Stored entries
————

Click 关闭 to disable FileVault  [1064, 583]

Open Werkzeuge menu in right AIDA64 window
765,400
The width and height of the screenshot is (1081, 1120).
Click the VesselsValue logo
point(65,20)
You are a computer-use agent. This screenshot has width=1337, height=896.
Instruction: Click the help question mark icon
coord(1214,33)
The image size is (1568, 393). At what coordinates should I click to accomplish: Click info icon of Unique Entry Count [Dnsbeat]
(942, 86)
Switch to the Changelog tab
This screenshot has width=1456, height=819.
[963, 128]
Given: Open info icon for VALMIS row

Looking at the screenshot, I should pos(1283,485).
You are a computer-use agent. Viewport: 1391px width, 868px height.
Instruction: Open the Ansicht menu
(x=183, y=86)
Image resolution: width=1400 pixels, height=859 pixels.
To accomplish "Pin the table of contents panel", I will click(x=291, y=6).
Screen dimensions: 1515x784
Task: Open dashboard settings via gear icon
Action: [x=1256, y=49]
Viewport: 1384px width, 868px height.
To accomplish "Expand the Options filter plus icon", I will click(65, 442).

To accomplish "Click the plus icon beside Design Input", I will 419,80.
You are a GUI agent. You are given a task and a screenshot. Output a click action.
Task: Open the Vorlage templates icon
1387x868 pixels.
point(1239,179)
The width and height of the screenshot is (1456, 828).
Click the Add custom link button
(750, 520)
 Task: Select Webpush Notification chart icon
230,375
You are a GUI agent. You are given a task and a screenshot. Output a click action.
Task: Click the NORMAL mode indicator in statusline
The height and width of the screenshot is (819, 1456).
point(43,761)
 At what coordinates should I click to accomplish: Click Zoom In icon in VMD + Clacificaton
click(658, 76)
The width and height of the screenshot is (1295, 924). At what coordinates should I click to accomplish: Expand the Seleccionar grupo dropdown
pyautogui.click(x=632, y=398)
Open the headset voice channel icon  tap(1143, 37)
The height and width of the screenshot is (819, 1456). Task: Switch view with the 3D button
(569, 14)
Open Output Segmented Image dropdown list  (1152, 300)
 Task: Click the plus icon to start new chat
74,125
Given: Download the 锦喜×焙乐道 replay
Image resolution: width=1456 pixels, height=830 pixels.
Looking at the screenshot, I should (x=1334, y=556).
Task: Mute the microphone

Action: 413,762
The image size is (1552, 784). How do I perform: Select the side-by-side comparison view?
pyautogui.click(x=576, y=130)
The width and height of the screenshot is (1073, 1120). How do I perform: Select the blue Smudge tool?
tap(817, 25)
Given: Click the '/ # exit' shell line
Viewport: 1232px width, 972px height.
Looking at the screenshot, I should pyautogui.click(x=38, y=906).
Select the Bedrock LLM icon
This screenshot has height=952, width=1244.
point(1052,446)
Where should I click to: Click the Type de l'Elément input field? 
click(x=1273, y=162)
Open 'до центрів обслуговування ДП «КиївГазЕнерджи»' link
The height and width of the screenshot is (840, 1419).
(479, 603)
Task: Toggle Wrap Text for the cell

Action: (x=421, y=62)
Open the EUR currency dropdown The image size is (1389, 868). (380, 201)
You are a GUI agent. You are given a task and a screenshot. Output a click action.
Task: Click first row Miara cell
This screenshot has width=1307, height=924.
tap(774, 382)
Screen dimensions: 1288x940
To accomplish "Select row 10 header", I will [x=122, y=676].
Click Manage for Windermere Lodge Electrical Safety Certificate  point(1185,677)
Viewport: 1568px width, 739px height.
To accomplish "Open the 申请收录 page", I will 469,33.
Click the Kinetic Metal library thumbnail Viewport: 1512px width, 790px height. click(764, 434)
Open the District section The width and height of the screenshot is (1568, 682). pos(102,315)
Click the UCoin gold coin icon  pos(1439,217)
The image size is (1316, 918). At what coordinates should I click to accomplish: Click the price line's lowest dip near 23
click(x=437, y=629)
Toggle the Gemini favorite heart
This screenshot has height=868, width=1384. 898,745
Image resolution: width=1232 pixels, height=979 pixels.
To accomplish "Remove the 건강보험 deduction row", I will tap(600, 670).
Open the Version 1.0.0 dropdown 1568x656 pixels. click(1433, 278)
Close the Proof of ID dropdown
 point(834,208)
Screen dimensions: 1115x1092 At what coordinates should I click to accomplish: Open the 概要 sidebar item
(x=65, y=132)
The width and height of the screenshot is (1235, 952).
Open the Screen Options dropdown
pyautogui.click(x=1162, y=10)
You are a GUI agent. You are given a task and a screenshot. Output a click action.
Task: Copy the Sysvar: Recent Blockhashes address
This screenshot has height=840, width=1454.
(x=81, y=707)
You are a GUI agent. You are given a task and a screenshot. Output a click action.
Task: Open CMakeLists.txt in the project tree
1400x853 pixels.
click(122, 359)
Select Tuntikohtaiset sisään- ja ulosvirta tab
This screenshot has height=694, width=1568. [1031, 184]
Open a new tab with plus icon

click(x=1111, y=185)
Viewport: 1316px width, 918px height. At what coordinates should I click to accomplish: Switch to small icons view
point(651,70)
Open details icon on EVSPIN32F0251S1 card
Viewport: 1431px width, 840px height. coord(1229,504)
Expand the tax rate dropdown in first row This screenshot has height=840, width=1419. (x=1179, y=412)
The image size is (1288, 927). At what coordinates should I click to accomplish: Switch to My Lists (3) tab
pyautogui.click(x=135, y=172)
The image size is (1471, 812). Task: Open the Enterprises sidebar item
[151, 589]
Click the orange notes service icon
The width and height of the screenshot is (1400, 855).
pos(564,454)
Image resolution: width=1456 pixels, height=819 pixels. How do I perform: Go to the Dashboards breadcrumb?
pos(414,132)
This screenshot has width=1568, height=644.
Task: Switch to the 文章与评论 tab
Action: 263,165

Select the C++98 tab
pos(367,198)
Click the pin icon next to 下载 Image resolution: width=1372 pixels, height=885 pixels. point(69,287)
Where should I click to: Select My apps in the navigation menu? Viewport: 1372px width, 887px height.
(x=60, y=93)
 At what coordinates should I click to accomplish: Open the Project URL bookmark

————

#### [WHAT YOU ARE ASKED TO DO]
Of the entries above, repeat exactly the lines from the line with "Task: Toggle Wrap Text for the cell" through the line with "Viewport: 1568px width, 739px height.", both of them included.

#### [OUTPUT FOR THIS TASK]
Task: Toggle Wrap Text for the cell

Action: (x=421, y=62)
Open the EUR currency dropdown The image size is (1389, 868). (380, 201)
You are a GUI agent. You are given a task and a screenshot. Output a click action.
Task: Click first row Miara cell
This screenshot has width=1307, height=924.
tap(774, 382)
Screen dimensions: 1288x940
To accomplish "Select row 10 header", I will [x=122, y=676].
Click Manage for Windermere Lodge Electrical Safety Certificate  point(1185,677)
Viewport: 1568px width, 739px height.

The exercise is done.